(Description of the task): Look through the listing below and report the lines that have the word "width" in them.
··· Data supplied ···
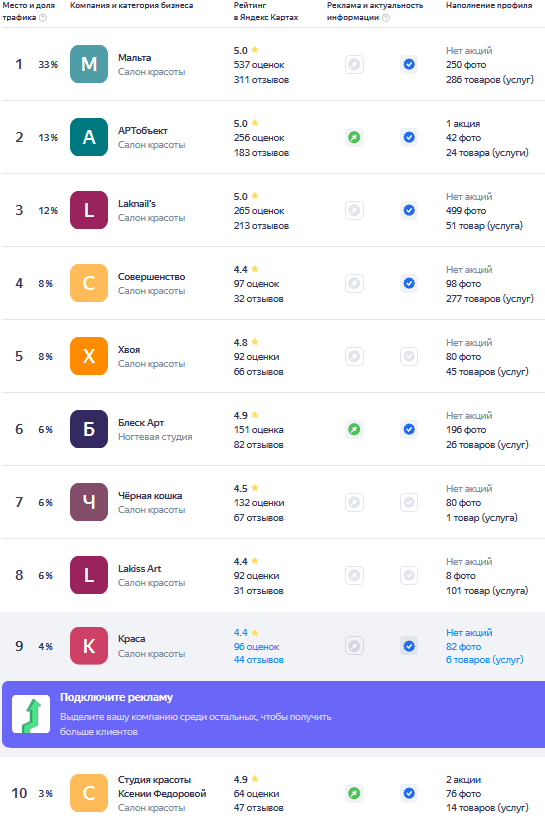
Task: Click the grey advertising icon in Мальта row
Action: pos(355,65)
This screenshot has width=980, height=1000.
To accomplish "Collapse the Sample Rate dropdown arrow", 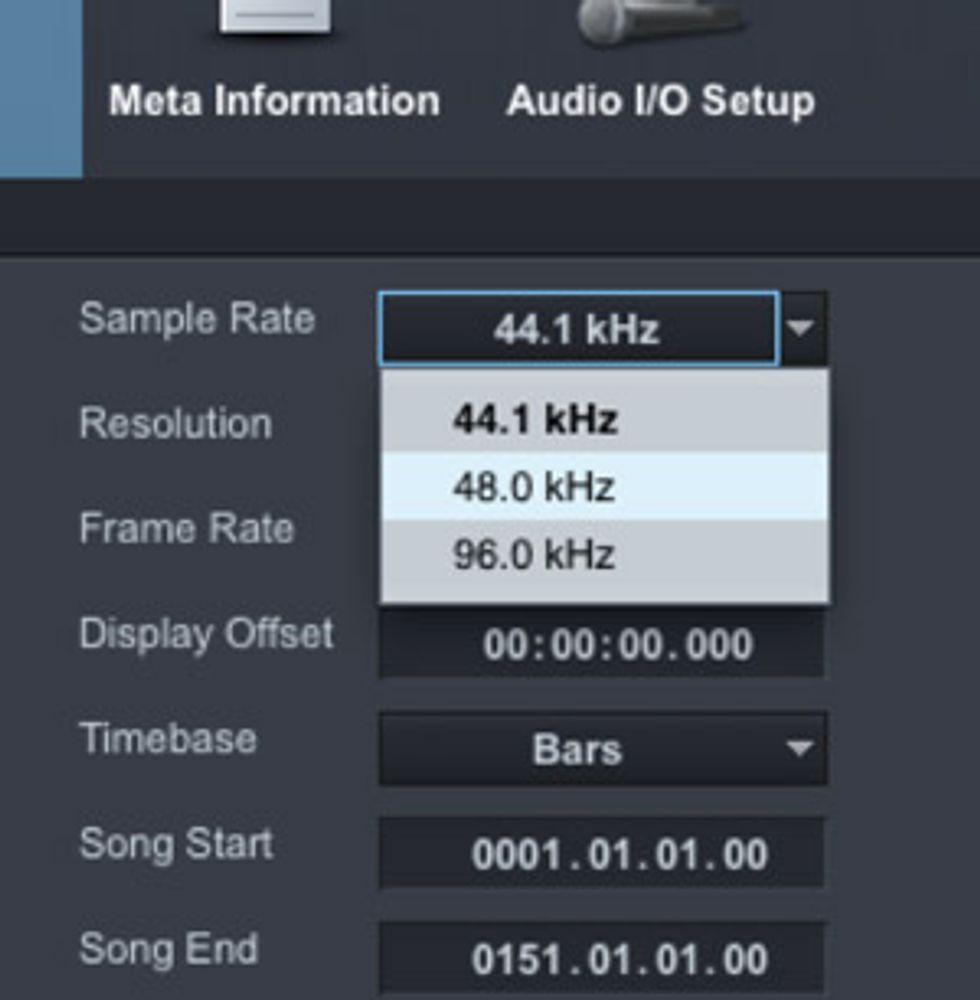I will [801, 328].
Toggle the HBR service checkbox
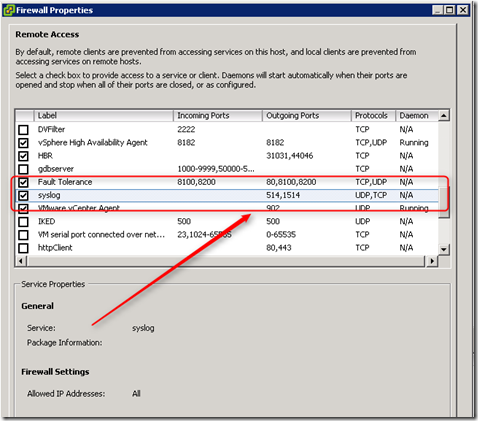478x421 pixels. 23,156
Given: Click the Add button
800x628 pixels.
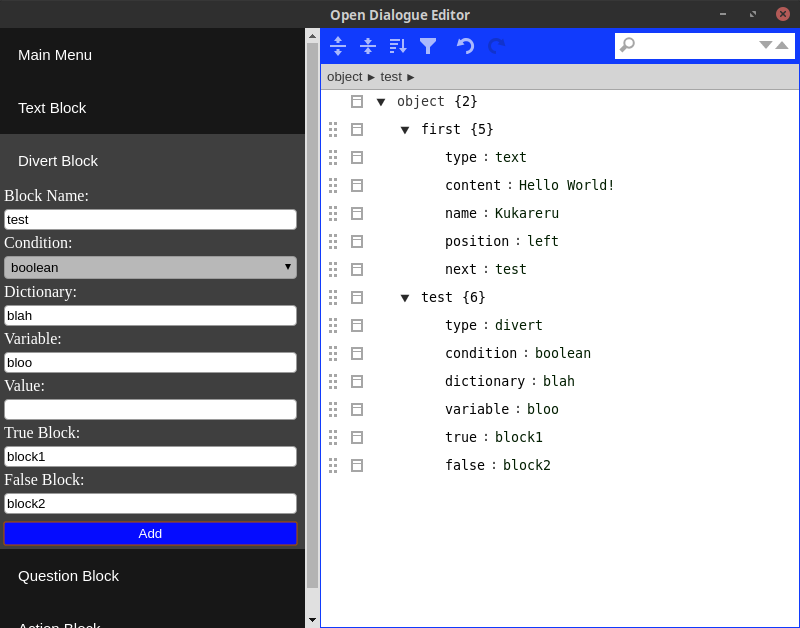Looking at the screenshot, I should click(x=150, y=533).
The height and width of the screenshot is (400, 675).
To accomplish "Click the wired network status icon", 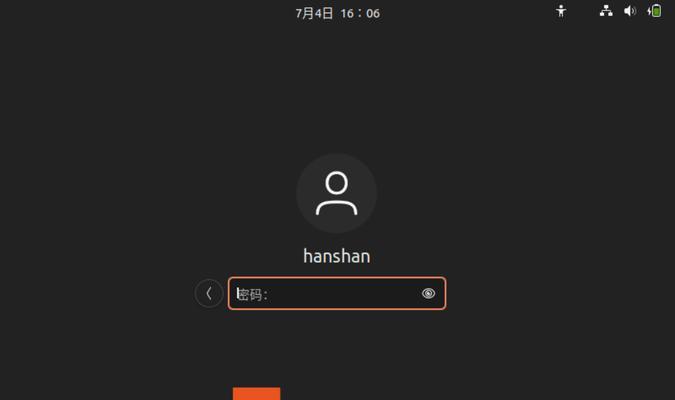I will click(606, 11).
···
(Solution):
This screenshot has width=980, height=1000.
The height and width of the screenshot is (400, 675).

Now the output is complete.